И она решила как можно скорее рассказать отцу о своей новой ненависти, об Инге, о платьях на улице и о Дахау. Хотя она говорила об отце гораздо реже, чем об Овуоре, айе, Суаре и Руммлере, все-таки она скучала по нему, тяжело переживая разлуку, поскольку ее мучили угрызения совести. Ведь это она улеглась на землю и первая услышала грузовик, который выгнал их всех из Ронгая.
У маленького пруда с белыми кувшинками, на которых в полуденный зной, словно желтые облачка, лежали бабочки, она открыла Инге тайну:
- Это из-за меня началась война.
- Ерунда, войну начали немцы. Каждый это знает.
- Надо рассказать папе.
- Да он уже знает.
Только после этого разговора Регина вдруг заметила, что все женщины говорят о войне. Они уже давно были не такие веселые, как в первые дни в отеле. Все чаще они говорили: "Вот когда мы снова будем на ферме…", и ни одна не хотела вспоминать о том веселом настроении, с которым они прибыли в Найроби. Изменившийся тон персонала в "Норфолке" усиливал тоску по фермерской жизни.
Управляющий отелем, худой и неприветливый мужчина, которого звали Эпплуэйт, уже давно не пытался скрыть свое отвращение к людям, не умевшим произнести его имя. Он ненавидел детей, с которыми до этого не сталкивался ни дома, ни на службе, и запрещал молодым матерям подогревать на кухне молоко для грудничков, вывешивать на балкон пеленки и ставить под деревьями коляски. Благодаря ему женщины все отчетливее понимали, что они здесь нежеланные гости, и даже еще хуже - жены врагов.

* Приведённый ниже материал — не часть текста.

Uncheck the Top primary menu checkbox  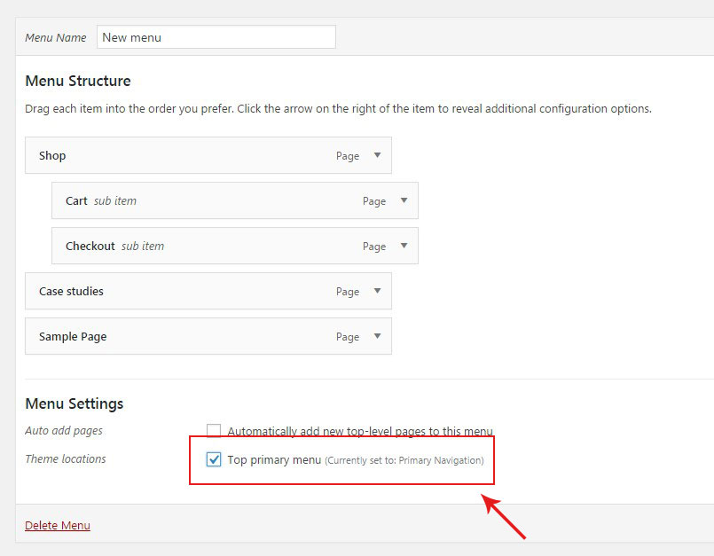(214, 459)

После первоначальной эйфории вперемешку с растерянностью, которую они ощутили, оказавшись вместе, женщины вернулись к реальности, чувствуя ошеломление и собственную вину. Почти у всех оставались еще родственники в Германии, и теперь стало понятно, что для родителей, братьев, сестер и друзей спасения больше не было. Осознание этой неизбежности и неопределенности собственного будущего парализовало их. Они скучали по мужьям, которые до этого единолично принимали решения и несли ответственность за семью и о которых они теперь ничего не знали, даже куда их увезли. Осознав собственное бессилие, они растерялись, и это сначала привело к мелким перебранкам, а затем и к апатии, которая загнала их в прошлое. Женщины наперебой рассказывали, какая у них раньше была хорошая жизнь, которая с каждым днем вынужденной бездеятельности сияла в памяти все ярче и ярче. Они стыдились своих слез и еще больше стыдились, когда говорили "дома", не зная, говорят ли они о ферме или о Германии.

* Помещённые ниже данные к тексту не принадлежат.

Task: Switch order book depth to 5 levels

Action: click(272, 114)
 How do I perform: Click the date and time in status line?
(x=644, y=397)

Йеттель очень страдала от неутоленной потребности в защите и утешении. Она скучала по жизни в Ронгае, по всегда хорошему настроению Овуора, по такому привычному ритму дней, которые сейчас казались ей не одинокими, а полными уверенности и надежды на лучшее будущее. Ей даже не хватало ссор с Вальтером, которые теперь представлялись чередой нежных подтруниваний, и она плакала от одного упоминания его имени. После каждого такого приступа отчаяния она говорила:
- Если бы мой муж знал, как мне здесь приходится, он бы меня сразу забрал.

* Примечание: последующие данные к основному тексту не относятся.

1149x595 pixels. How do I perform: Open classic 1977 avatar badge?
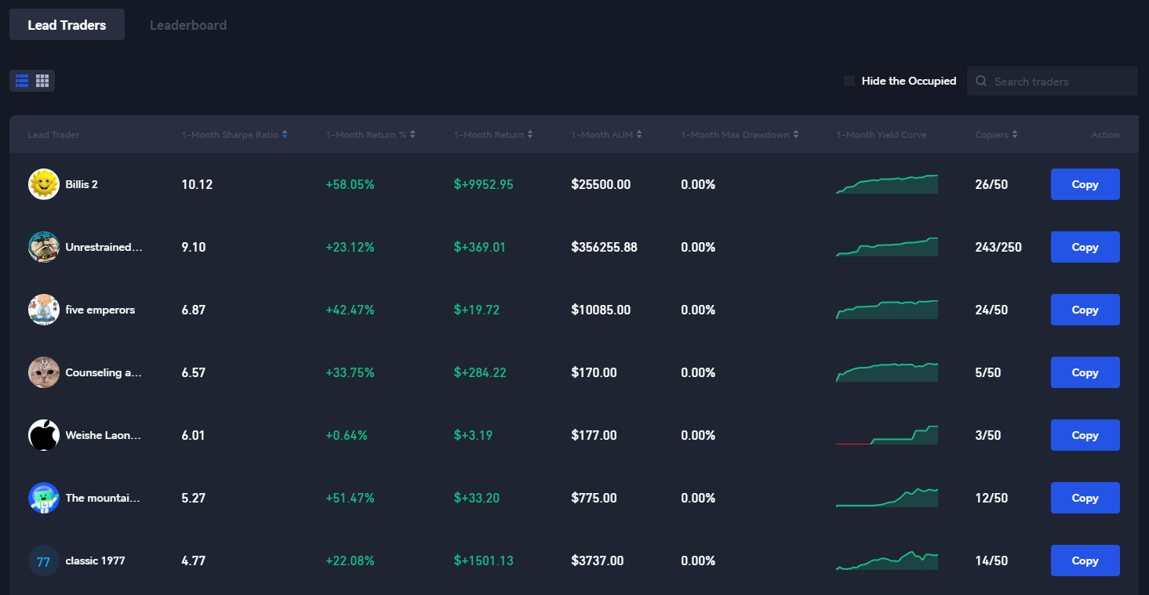[x=44, y=561]
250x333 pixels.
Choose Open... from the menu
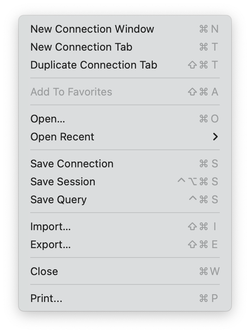(47, 119)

Чаще всего женщины уходили в свои комнаты, когда Йеттель в очередной раз предавалась отчаянию, но однажды вечером, когда она горевала громче обычного, Эльза Конрад вдруг оборвала ее, громко заявив:
- Кончай хныкать и сделай что-нибудь. Думаешь, если бы моего мужа угнали, я бы стала сидеть тут и стонать? Меня тошнит уже от вас, молодых.
Йеттель была настолько поражена, что сейчас же перестала плакать.
- А что же я могу поделать? - спросила она, и в голосе ее не было ни капли плаксивости.
С первого дня в "Норфолке" Эльза Конрад стала для всех них непререкаемым авторитетом. Она не боялась ни скандалов, ни людей, их устраивавших, была единственной берлинкой в группе и к тому же не еврейкой. Уже ее внешность изумляла. Эльза, толстая и неповоротливая, днем закутывала свои телеса в длинные цветастые одежды, а вечерами - втискивала в праздничные платья с глубоким вырезом. Она носила огненно-красные тюрбаны, которых так пугались младенцы, что, едва завидев ее, начинали орать как резаные.
Она никогда не вставала раньше десяти часов утра, добилась у мистера Эпплуэйта, чтобы завтрак ей сервировали в номере, постоянно делала замечания детям и с тем же нетерпением - их мамашам, которые зарылись в собственную печаль или жаловались на всякую ерунду. Боялись ее только поначалу. Она не лезла за словом в карман, и ее природный юмор заставлял мириться с ее темпераментом и сносить ее выходки. Когда она рассказала свою историю, то стала местной героиней.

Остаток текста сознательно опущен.